Зарево, воспылавшее лютой осенью двенадцатого года над Москвой, как бы явилось факелом, осветившим покоренным народам путь к освобождению.
Воспрянув духом, они с благодарностью и надеждой поглядывали на Русь. Ее пример вдохновлял на борьбу. В эти дни на письменном столе Бетховена появились две бронзовые статуэтки казаков. На вздыбленных конях, с пиками наперевес мчатся казаки в бой.
Европа пробуждалась, собиралась с силами, объединялась, и после долгой и тяжкой борьбы союзные войска России, Австрии, Пруссии ранней весной 1814 года победоносно вступили в Париж.
Наполеон был сослан на остров Эльбу.
А осенью в столице Австрии собрался мирный конгресс – Венский конгресс. На него прибыли властители Европы с блестящим окружением министров, царедворцев, вельмож.
Город погрузился в кипучую и сверкающую пучину развлечений. Несколько месяцев подряд шли нескончаемой и пестрой чередой торжественные спектакли, концерты, балы, рауты, празднества. Все лучшее, чем славилась в искусстве Вена, должно было быть показано гостям.
Республиканец Бетховен никогда не пользовался расположением монарха. Франц обходил его своими милостями. Он даже ни разу не соизволил посетить бетховенские академии. Это не мудрено. Именно императору Францу принадлежит фраза:
– Мы не нуждаемся в гениях. Мы нуждаемся в верноподданных.
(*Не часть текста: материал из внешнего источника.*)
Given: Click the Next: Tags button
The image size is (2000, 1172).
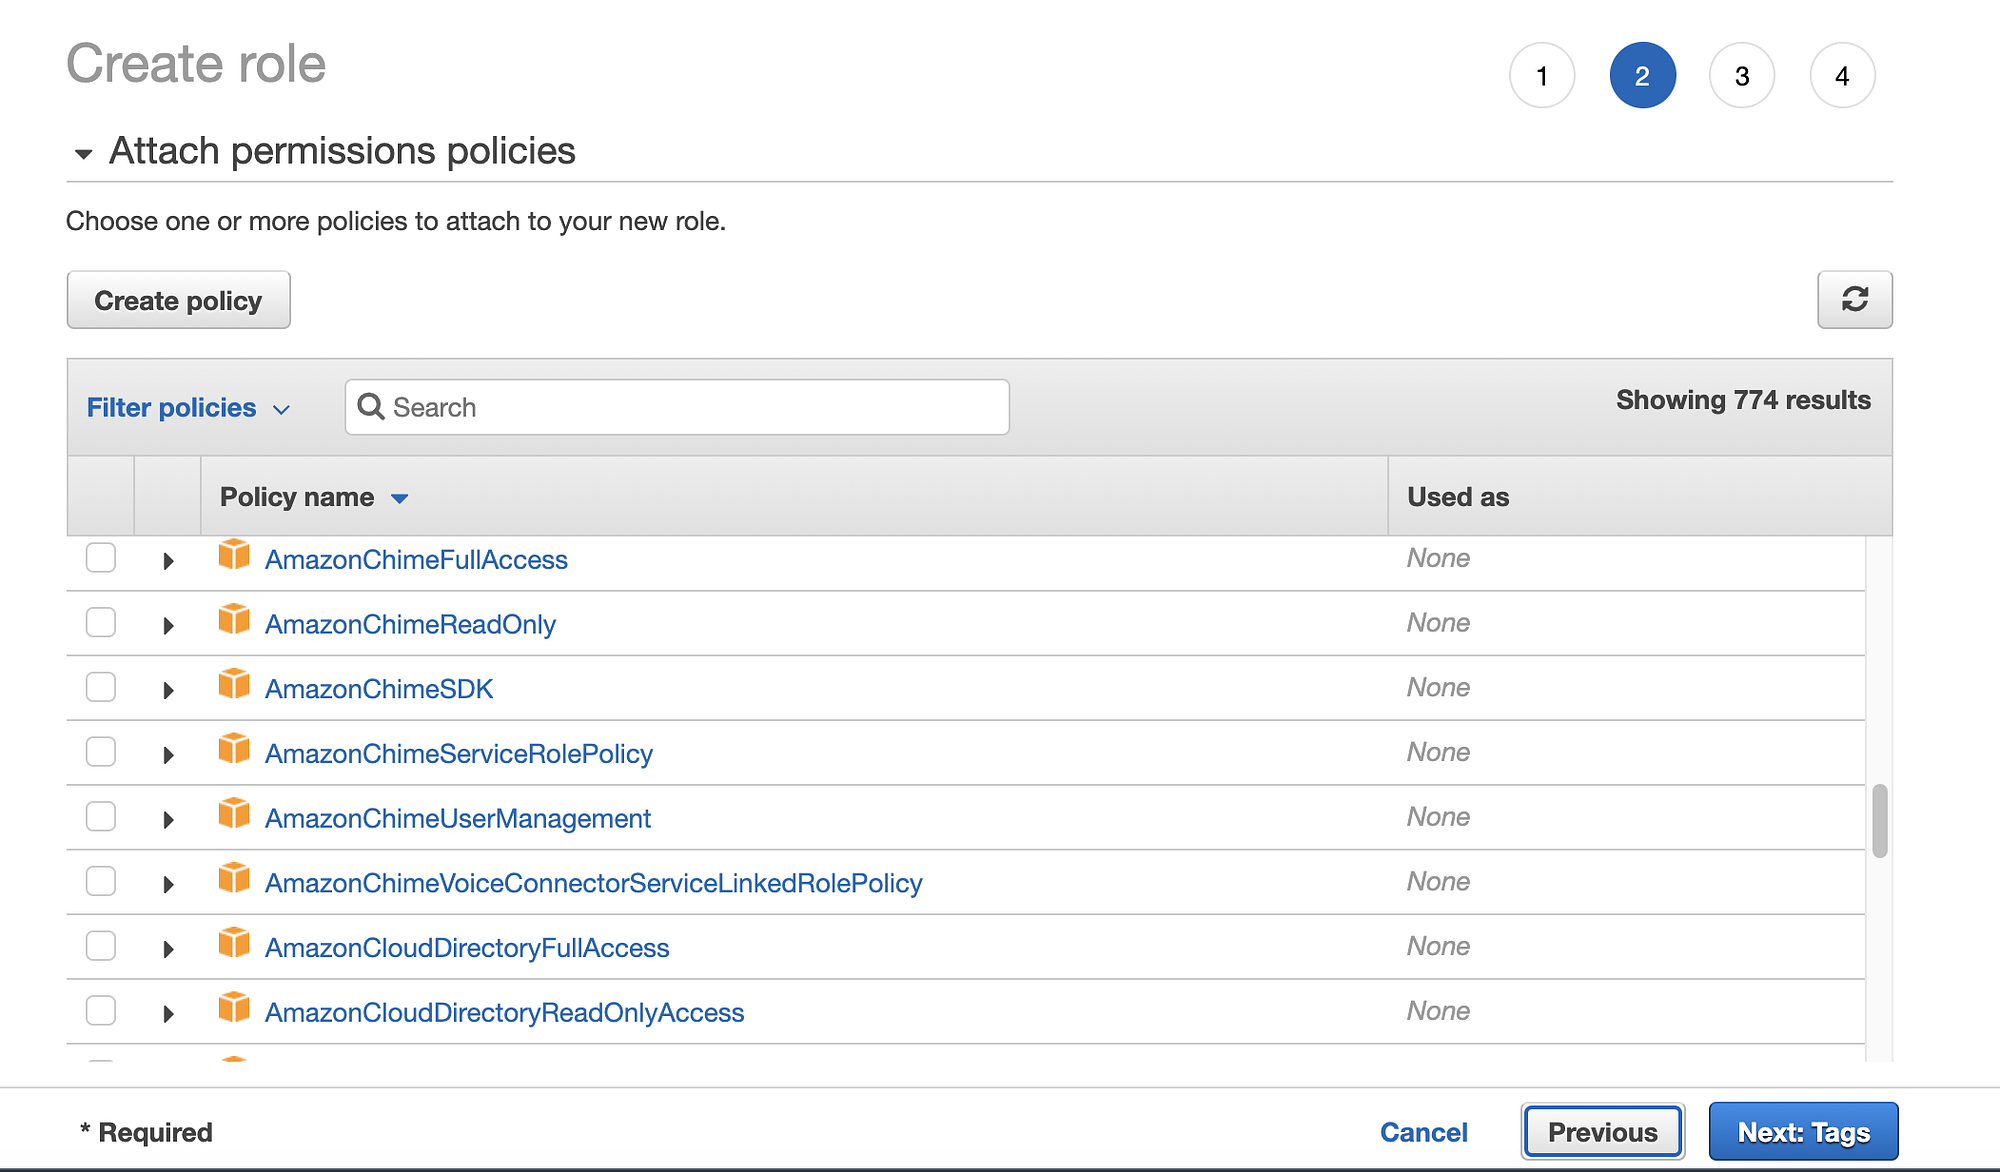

Но сейчас императорский двор был вынужден вспомнить о Бетховене. Слишком громкой была слава композитора, слишком широкой известность, чтобы оставить его на задворках торжеств. А как только его пригласили участвовать в них, он сразу же занял одно из самых почетных мест.
Известность Бетховена, и прежде огромная, теперь стала колоссальной. В витринах магазинов красовались его портреты. Самые различные люди – австрийцы, русские, немцы, англичане, – встретив Бетховена на улице и узнав, приветственными криками, рукопожатиями, улыбками выражали свое восхищение и свою любовь. В ту пору в Англии родился афоризм, быстро облетевший всю Европу: «Бог один и Бетховен один!»
Из всех венценосных владык, собравшихся в Вене, Бетховен, владыка некоронованный, был, пожалуй, самым популярным. Монархи владели армиями, он – умами. Их опору составляли жандармы и штыки солдат, он опирался на всенародную любовь.
И не случайно торжества в честь конгресса открылись 26 сентября 1814 года спектаклем «Фиделио».
Композитору пришлось вновь вернуться к своему многострадальному детищу и снова переработать его. Труд тяжелый и неблагодарный – переписывать натканное, да еще имея за спиной провалы. Но он скрепя сердце берется за дело, хотя горько сетует, что много легче сочинять заново, чем подштопывать и подновлять старое. А главное, даже сейчас, даже достигнув вершин мастерства и овладев всеми тайнами композиторского искусства, он так же, как десять лет назад, робеет при сочинении оперной музыки.
«Я, – пишет он режиссеру Фридриху Трейчке, взявшемуся за новую постановку «Фиделио» и за переделку его либретто, – по обыкновению готов скорее написать что-нибудь новое, чем притачивать новое к старому, как я это делаю теперь. В моей инструментальной музыке целое постоянно носится перед глазами, но здесь это целое как-то повсюду разбросано, и мне приходится вновь вдумываться во все… Эта опера доставит мне мученический венец».
Но, раз взявшись за работу, он по обыкновению весь, безраздельно, отдается ей, не считаясь ни со временем, ни с силами.